SecondMarket, Inc. and Bitcoin Investment Trust (BIT) Settle Charges 

  • SecondMarket, Inc. and Bitcoin Investment Trust (BIT) Settle Charges Relating to Unlawful Redemptions of BIT Shares during a Continuous Distribution

The Securities and Exchange Commission announced that SecondMarket, Inc., a New York broker-dealer registered with the Commission, and Bitcoin Investment Trust (BIT), a Delaware trust whose sole assets are bitcoins, have agreed to settle charges that they respectively violated Rules 101 and 102 of Regulation M under the Securities Exchange Act of 1934 in connection with their purchases of BIT shares during a continuous distribution.

The SEC’s Rule 101 of Regulation M prohibits distribution participants and their affiliated purchasers from purchasing any security that is the subject of a distribution until after the applicable restricted period. Rule 102 prohibits the same activity by issuers, selling security holders, and their affiliated purchasers.

An SEC investigation found that on September 25, 2013, BIT began offering its shares to accredited investors on a continuous basis pursuant to Rule 506(c) of Regulation D under the Securities Act of 1933. Because of the size of the offering and the special selling efforts and methods used to facilitate the offering, the offering constituted a distribution. On March 19, 2014, BIT announced to shareholders that it would implement a shareholder redemption program for shares redeemed within one year of purchase. On April 1, 2014, through its affiliate and Authorized Participant (AP) SecondMarket, BIT began accepting orders to redeem shares from BIT shareholders. Between April 2 and September 4, 2014, SecondMarket, as BIT’s AP, purchased 85,721 BIT shares from BIT shareholders and earned redemption fees. These purchases of BIT shares occurred during a continuous distribution of BIT shares and, therefore, violated Rule 101 of Regulation M under the Exchange Act.

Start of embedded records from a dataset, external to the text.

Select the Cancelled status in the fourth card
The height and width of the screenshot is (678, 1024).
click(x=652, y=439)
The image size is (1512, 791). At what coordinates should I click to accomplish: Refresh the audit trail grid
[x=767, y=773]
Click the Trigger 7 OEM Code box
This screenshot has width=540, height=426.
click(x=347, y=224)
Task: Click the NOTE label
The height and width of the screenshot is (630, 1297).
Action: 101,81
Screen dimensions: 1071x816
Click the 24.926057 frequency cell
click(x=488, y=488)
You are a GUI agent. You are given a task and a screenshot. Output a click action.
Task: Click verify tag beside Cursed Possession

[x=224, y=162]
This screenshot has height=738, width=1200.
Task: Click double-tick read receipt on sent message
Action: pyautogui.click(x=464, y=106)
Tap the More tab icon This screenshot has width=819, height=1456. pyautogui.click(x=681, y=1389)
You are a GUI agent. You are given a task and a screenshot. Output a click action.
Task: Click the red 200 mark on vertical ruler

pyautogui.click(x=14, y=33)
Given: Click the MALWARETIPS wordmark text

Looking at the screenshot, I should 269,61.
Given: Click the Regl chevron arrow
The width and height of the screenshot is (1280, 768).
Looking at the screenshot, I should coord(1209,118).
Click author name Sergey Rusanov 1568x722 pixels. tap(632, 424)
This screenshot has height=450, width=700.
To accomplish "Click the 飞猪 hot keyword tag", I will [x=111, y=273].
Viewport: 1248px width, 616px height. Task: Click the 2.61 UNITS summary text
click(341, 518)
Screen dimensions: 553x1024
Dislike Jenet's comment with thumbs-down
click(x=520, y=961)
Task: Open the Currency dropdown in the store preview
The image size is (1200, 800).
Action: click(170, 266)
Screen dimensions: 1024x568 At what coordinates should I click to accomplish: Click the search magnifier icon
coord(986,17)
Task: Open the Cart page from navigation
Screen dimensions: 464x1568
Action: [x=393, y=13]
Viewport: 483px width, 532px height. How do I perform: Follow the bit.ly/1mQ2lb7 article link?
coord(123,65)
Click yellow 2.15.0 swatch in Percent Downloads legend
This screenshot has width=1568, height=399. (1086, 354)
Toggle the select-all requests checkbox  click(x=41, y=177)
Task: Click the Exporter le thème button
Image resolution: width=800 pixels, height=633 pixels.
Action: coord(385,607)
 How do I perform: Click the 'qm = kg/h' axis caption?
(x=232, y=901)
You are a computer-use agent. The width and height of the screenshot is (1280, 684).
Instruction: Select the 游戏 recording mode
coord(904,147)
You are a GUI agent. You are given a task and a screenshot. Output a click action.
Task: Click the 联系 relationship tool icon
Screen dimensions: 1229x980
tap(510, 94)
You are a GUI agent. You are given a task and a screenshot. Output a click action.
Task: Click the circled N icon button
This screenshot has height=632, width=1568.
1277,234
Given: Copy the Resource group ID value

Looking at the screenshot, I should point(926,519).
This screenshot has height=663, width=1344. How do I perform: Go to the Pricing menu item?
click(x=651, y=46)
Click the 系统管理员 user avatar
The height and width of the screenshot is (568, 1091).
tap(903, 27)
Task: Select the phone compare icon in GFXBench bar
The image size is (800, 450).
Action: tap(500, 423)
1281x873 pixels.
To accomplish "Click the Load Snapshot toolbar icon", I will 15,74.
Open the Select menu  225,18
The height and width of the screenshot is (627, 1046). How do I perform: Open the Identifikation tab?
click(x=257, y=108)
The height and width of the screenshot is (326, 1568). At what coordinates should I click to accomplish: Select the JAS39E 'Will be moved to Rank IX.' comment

The SEC’s investigation further found that, from the time BIT was formed, SecondMarket could redeem shares (purchased in its capacity as BIT’s AP and for its own proprietary account) without any restrictions. Between November 4, 2013 and September 4, 2014, BIT purchased 6,479 BIT shares from SecondMarket. BIT’s purchases occurred during a continuous distribution of BIT shares and, therefore, violated Rule 102 of Regulation M under the Exchange Act.

The SEC’s order finds that SecondMarket violated Rule 101 and BIT violated Rule 102 of Regulation M under the Exchange Act. Without admitting or denying the findings, SecondMarket and BIT agreed to a cease-and-desist order against future violations of Rules 101 and 102 of Regulation M of the Exchange Act respectively. SecondMarket also agreed to pay disgorgement of $51,650.11 in redemption fees it collected, plus prejudgment interest of $2,105.68, for a total of $53,755.79. In determining to accept their offers of settlement, the SEC considered SecondMarket’s and BIT’s reliance on counsel regarding the development and implementation of BIT’s shareholder redemption program.

The SEC’s investigation was conducted by Daphna A. Waxman and Valerie A. Szczepanik and was supervised by Lara S. Mehraban, all of the New York Regional Office. An SEC  examination of SecondMarket that led to the investigation was conducted by members of the New York office’s broker-dealer examination staff.